Some one thousand eight hundred years later Blessed John Henry Cardinal Newman reflected on this very question. In Apologia pro Vita Sua he wrote  the sacred text was never intended to teach doctrine, but only to prove it, and that, if we would learn doctrine, we must have recourse to the formularies of the Church.  His argument being that the complex, multi-layered, multiple genre containing Bible is not a thing which any individual can safely use to deduce the entire structure of belief from. We require to understand it in the same way that the Apostles guided by the Holy Spirit understood it (and in part wrote it) for which purpose the only available source to us is the continuous understanding of the Church which those Apostles founded and which continues in unbroken succession to this day. More than that in a sermon Faith and Private Judgement he described the process by which the contents of the Christian religion were received by the Church in its epoch of foundation. ...either the Apostles were from God, or they were not; if they were, everything that they preached was to be believed by their hearers; if they were not, there was nothing for their hearers to believe That is one did not analyse their words accepting this and rejecting that, this was a straightforward either/or choice. One cannot describe a religion based on Scripture Alone in the same way that one can describe that religion based on the Apostles because in the former one uses one's private judgement and the final arbiter of doctrine is personal opinion while in the latter it is the opinion of the Apostles which is to say the Holy Spirit to which one submits.        

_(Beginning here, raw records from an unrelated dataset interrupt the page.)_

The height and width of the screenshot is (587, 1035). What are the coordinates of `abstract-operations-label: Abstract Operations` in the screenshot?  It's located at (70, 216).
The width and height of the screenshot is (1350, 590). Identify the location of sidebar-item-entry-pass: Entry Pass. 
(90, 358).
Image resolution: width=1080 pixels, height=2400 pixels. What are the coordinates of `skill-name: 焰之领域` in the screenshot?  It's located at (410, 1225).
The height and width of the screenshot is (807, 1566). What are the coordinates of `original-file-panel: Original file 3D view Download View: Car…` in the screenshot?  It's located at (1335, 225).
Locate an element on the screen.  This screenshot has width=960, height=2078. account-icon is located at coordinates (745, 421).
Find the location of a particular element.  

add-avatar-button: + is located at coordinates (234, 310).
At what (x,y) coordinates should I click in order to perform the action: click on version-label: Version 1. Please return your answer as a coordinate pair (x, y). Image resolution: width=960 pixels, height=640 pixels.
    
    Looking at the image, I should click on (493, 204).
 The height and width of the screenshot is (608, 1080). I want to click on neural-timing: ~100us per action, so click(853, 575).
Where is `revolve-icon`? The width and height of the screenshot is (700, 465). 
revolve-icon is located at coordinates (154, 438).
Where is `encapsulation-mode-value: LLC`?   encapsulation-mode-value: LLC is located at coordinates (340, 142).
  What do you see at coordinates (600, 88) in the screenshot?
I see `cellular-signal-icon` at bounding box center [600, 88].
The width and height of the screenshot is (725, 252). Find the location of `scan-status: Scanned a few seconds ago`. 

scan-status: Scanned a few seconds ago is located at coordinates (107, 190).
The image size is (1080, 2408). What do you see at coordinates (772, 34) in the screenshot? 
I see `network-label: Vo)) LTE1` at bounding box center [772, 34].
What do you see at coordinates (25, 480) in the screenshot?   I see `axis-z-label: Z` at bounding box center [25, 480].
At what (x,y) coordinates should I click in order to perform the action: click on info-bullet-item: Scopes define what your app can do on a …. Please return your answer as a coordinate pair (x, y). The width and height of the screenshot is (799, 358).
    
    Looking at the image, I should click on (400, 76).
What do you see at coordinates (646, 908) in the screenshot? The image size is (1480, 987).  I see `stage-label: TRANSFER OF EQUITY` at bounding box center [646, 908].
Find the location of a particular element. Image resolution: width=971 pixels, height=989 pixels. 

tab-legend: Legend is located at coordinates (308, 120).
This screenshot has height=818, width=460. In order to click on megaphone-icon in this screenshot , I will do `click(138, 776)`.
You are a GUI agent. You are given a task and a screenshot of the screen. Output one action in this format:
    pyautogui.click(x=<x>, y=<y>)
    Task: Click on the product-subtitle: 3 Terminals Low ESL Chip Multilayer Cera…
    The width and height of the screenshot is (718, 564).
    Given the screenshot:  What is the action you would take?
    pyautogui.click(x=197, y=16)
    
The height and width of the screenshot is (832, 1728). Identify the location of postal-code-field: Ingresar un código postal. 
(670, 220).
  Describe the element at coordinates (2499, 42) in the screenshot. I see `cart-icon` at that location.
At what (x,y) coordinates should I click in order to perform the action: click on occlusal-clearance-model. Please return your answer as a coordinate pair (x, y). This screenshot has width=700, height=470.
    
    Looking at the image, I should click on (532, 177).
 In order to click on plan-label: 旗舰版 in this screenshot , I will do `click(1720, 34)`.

So, having received the Apostolic faith what do we do with it, how does it express itself in action? St Jude gives us this description You, my beloved, building yourselves upon your most holy faith, praying in the Holy Ghost, keep yourselves in the love of God, waiting for the mercy of our Lord Jesus Christ (vv20-21.) Here the Apostle touches lightly upon a sequence of actions which to fully expound would take more space than this blog has and more knowledge than this blogger possesses. You can discern the three theological virtues of faith, hope and love in what St Jude says and of these three the greatest is love so perhaps the most effectual commentary on St Jude's prescription comes from St Paul-

Love is patient and kind; 
love does not envy or boast; 
it is not arrogant or rude. 
It does not insist on its own way; 
it is not irritable or resentful; 
it does not rejoice at wrongdoing, 
but rejoices with the truth. 
Love bears all things, 
believes all things, 
hopes all things, 
endures all things. 

Love never ends

The sensual man (meaning man or woman) whom our Apostle talks about in verse 19 is one whose love is primarily directed towards himself and restricted to the realm of material things and sensations. Over against this is the way of life, the way of good sense, grounded in the spirit and lived out as a life which is primarily directed outward to God and neighbour. For it is a fact that love of necessity is never a solitary thing, it always requires to overflow from the individual, it can only exist by being shared. To hoard it is to lose it, to spend it is to increase it. To the extent that the Church contains both wheat and tares one of the functions allotted to each grain of wheat is, by love, to transform each sensual seed into a new grain of wheat which will flourish and give forth some thirtyfold, some sixtyfold and some an hundredfold fruits of love and life.